Given records:
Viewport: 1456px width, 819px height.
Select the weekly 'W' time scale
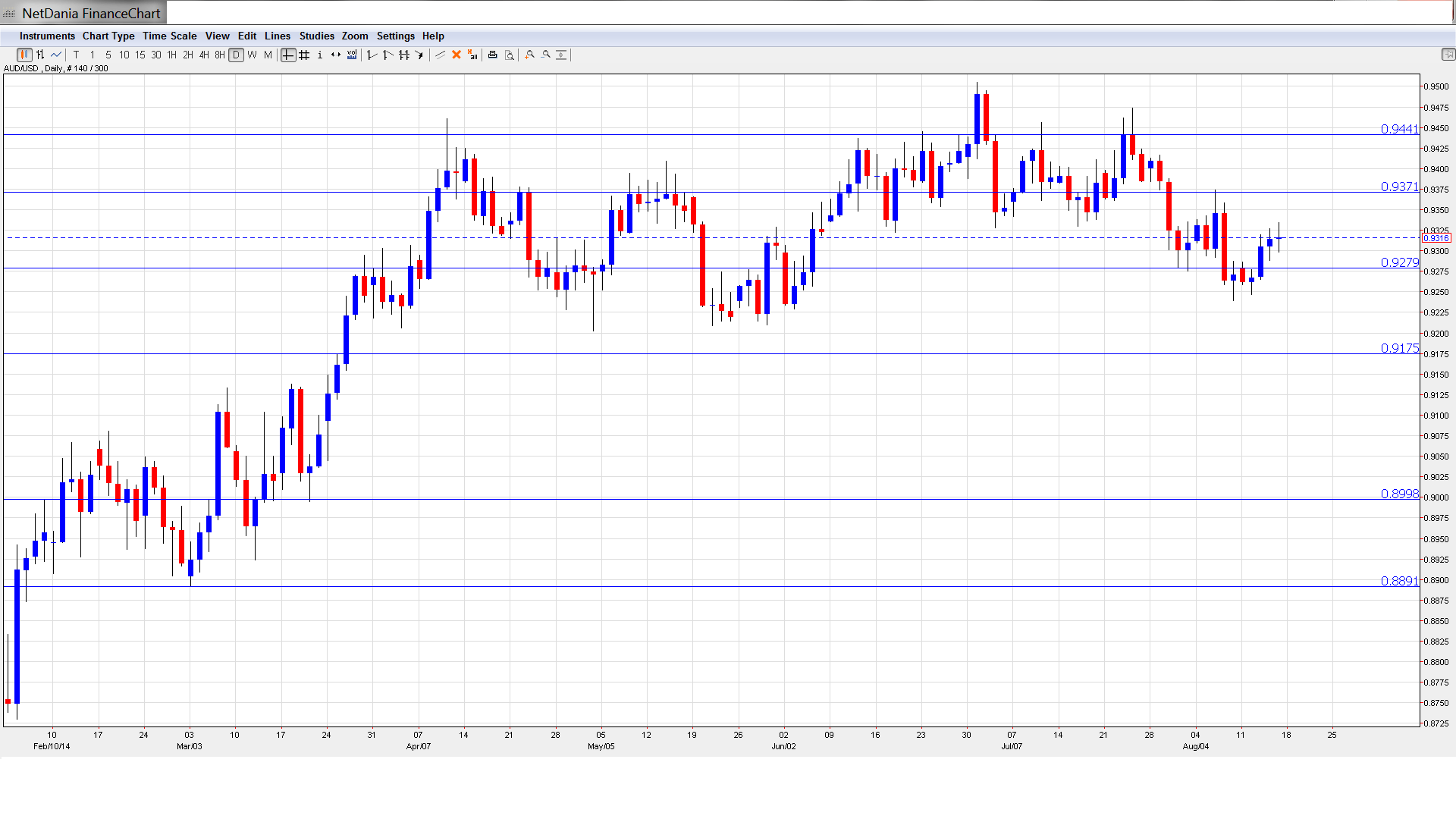click(x=253, y=55)
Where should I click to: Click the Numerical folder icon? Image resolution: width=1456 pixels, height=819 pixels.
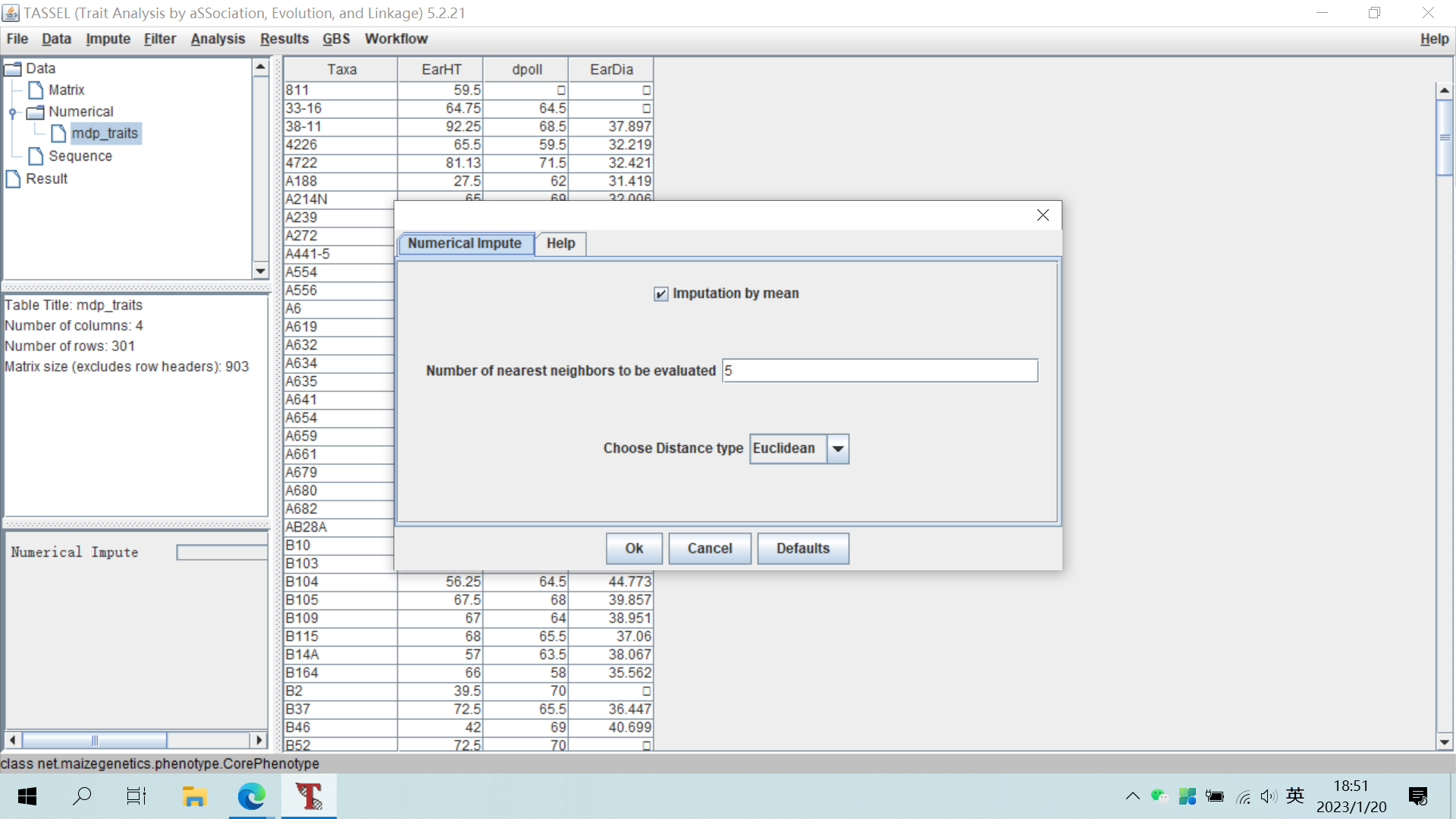point(35,112)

Exercise prompt: As you output the material, omit the pictures but alter nothing else.

Reply:
Viewport: 1456px width, 819px height.
Select the weekly 'W' time scale
click(x=253, y=55)
Where should I click to: Click the Numerical folder icon? Image resolution: width=1456 pixels, height=819 pixels.
point(35,112)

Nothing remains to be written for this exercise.